In the study, 100 women referred for UAE for treatment of uterine fibroids were assessed with MRI. In more than one fifth of those patients, MRI findings resulted in a decision to not proceed with UAE.
According to the study, uterine fibroids are the most common benign tumor of the female pelvis, affecting more than 20% of women. The study also states that although UAE is highly effective for the treatment of uterine fibroids, an increase in the number of referrals for UAE has led to the question of which preembolization screening imaging technique best delineates pelvic disease. "One of the aims of this study was to help radiologists and gynecologists use a unified approach in the evaluation and management of uterine fibroids," said Paul Nikolaidis, MD, lead author of the study.

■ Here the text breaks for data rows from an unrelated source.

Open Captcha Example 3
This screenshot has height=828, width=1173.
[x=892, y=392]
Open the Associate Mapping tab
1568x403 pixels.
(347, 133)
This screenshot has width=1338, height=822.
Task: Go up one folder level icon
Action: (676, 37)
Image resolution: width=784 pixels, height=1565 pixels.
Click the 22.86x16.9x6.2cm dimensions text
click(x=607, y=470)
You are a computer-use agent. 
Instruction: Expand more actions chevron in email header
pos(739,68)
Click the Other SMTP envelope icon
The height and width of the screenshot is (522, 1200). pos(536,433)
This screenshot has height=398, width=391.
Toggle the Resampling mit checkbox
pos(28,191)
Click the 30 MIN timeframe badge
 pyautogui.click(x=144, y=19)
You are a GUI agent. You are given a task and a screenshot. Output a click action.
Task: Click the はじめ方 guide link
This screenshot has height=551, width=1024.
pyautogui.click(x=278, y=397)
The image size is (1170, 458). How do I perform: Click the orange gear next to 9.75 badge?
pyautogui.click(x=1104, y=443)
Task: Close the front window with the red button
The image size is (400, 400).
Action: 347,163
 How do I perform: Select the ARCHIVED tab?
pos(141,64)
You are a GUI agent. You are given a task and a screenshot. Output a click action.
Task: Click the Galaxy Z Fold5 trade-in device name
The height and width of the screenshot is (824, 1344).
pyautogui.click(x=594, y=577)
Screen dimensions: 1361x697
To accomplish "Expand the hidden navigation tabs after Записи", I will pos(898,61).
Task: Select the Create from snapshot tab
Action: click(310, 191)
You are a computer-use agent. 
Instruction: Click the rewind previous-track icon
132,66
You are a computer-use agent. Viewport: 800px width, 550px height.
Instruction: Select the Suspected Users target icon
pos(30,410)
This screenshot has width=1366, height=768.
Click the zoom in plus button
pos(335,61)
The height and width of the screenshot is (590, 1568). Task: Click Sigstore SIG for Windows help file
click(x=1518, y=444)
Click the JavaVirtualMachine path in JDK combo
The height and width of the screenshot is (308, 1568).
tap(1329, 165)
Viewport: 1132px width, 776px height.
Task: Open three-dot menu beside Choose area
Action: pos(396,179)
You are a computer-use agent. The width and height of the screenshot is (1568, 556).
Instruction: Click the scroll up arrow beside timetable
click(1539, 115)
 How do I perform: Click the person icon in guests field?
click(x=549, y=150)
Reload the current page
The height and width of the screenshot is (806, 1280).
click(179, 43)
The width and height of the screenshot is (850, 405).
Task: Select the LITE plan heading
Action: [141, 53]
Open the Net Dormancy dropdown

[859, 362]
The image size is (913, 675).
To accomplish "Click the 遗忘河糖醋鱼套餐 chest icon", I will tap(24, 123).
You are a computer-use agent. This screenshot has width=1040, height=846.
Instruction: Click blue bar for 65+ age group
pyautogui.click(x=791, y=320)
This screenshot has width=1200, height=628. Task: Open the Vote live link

According to the study, MRI is safe and has certain advantages over sonography, which is often used for preembolization screening, including a larger field of view, higher spatial resolution, better contrast resolution, the ability to better assess for enhancement or vascularity of fibroids and the ability to better classify them according to their exact location.
"With MRI, we seek to identify a subset of patients in whom UAE would not be as effective, such as patients with a single nonliving fibroid or patients with significant coexisting disease. Also, patients with certain types of fibroids would benefit from hysteroscopic resection instead of UAE," said Dr. Nikolaidis.
Dr. Nikolaidis will present the study on May 3 during the American Roentgen Ray Society Annual Meeting in Miami Beach, FL.